Scientific classification
- Kingdom: Animalia
- Phylum: Chordata
- Class: Actinopterygii
- Division: Teleostei
- Order: Labriformes
- Family: Labridae
- Genus: Chlorurus
- Species: C. spilurus
- Binomial name: Chlorurus spilurus (Valenciennes, 1840)
- Synonyms: Scarus spilurus Valenciennes, 1840

= Chlorurus spilurus =

- Authority: (Valenciennes, 1840)
- Conservation status: LC
- Synonyms: Scarus spilurus Valenciennes, 1840

Species of ray-finned fishes

Chlorurus spilurus, commonly known as the Pacific daisy parrotfish or Pacific bullethead parrotfish and in Hawaiian called uhu, is a species of marine fish in the family Scaridae.
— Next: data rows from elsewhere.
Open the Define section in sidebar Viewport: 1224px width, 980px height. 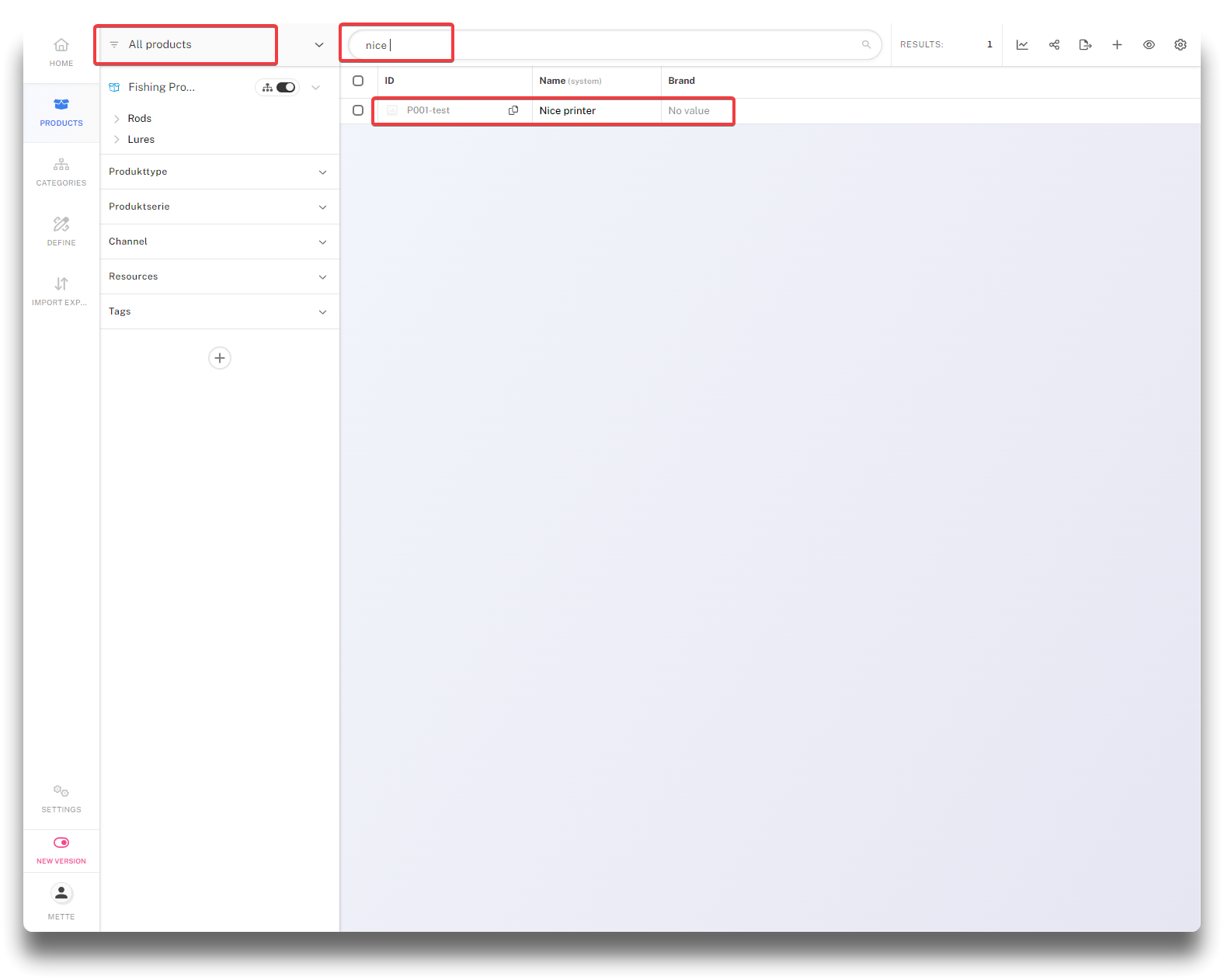click(x=61, y=231)
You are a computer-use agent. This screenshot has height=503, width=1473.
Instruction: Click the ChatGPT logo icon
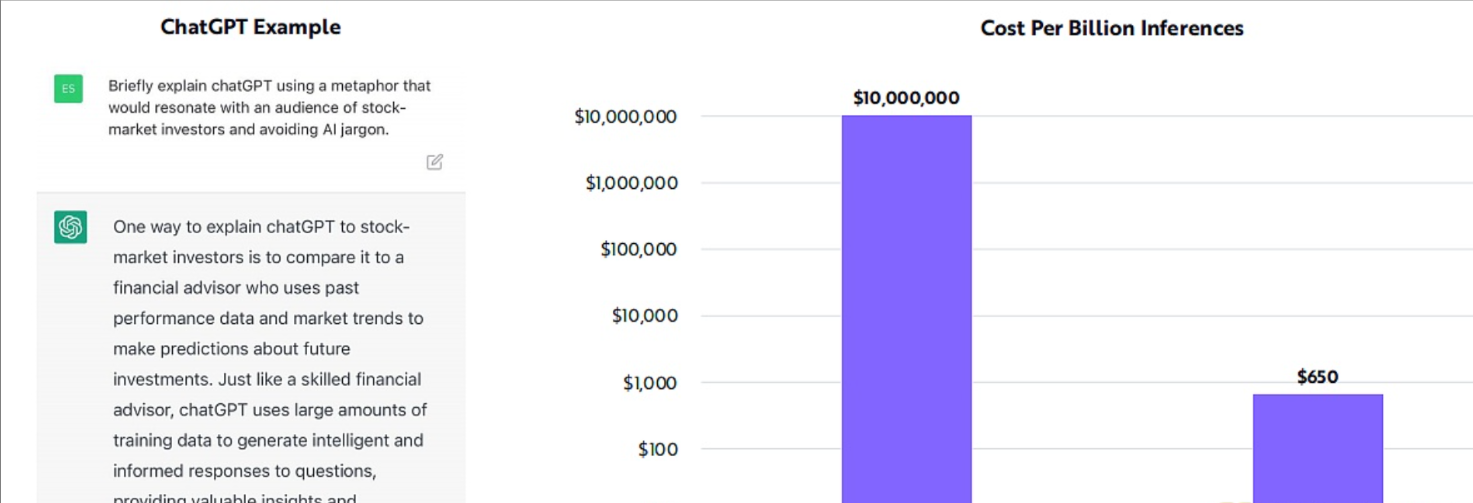click(x=70, y=227)
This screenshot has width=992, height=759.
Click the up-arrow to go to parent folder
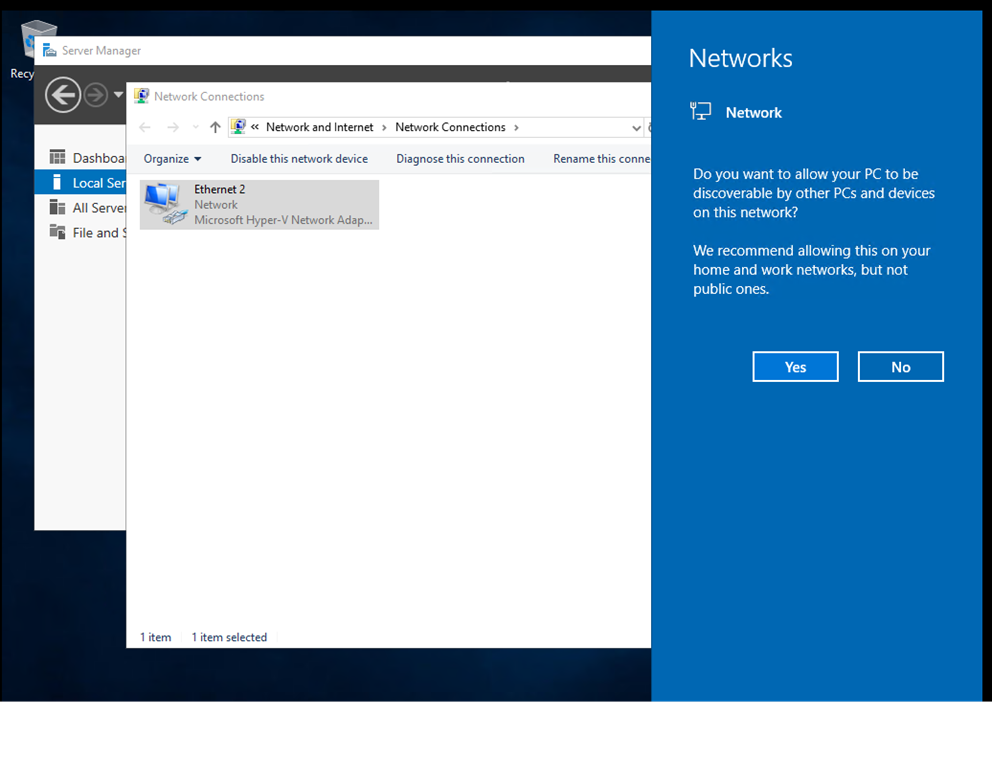[x=216, y=127]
The Pacific daisy parrotfish is widespread throughout the tropical waters of the Pacific.

==Taxonomy==
Chlorurus spilurus was once synonymized with Chlorurus sordidus, but recent study indicates that C. spilurus is distinct from Forsskal's species. This species has hybridized with Chlorurus perspicillatus.
==Distribution==
Chlorurus spilurus can be found in the Western and Central Pacific, from Indonesia to Hawaii and Pitcairn Island.
==Description==
The initial phase fish, which can be female or male, have a white beak, an overall dark reddish coloration with a white caudal peduncle and fin with a black patch. There is great variation in the coloration among the terminal males of this species. Their body is greenish with big scales outlined with purple-blue lines, three purple-blue stripes around the mouth, and an orange and a white patch on the cheek.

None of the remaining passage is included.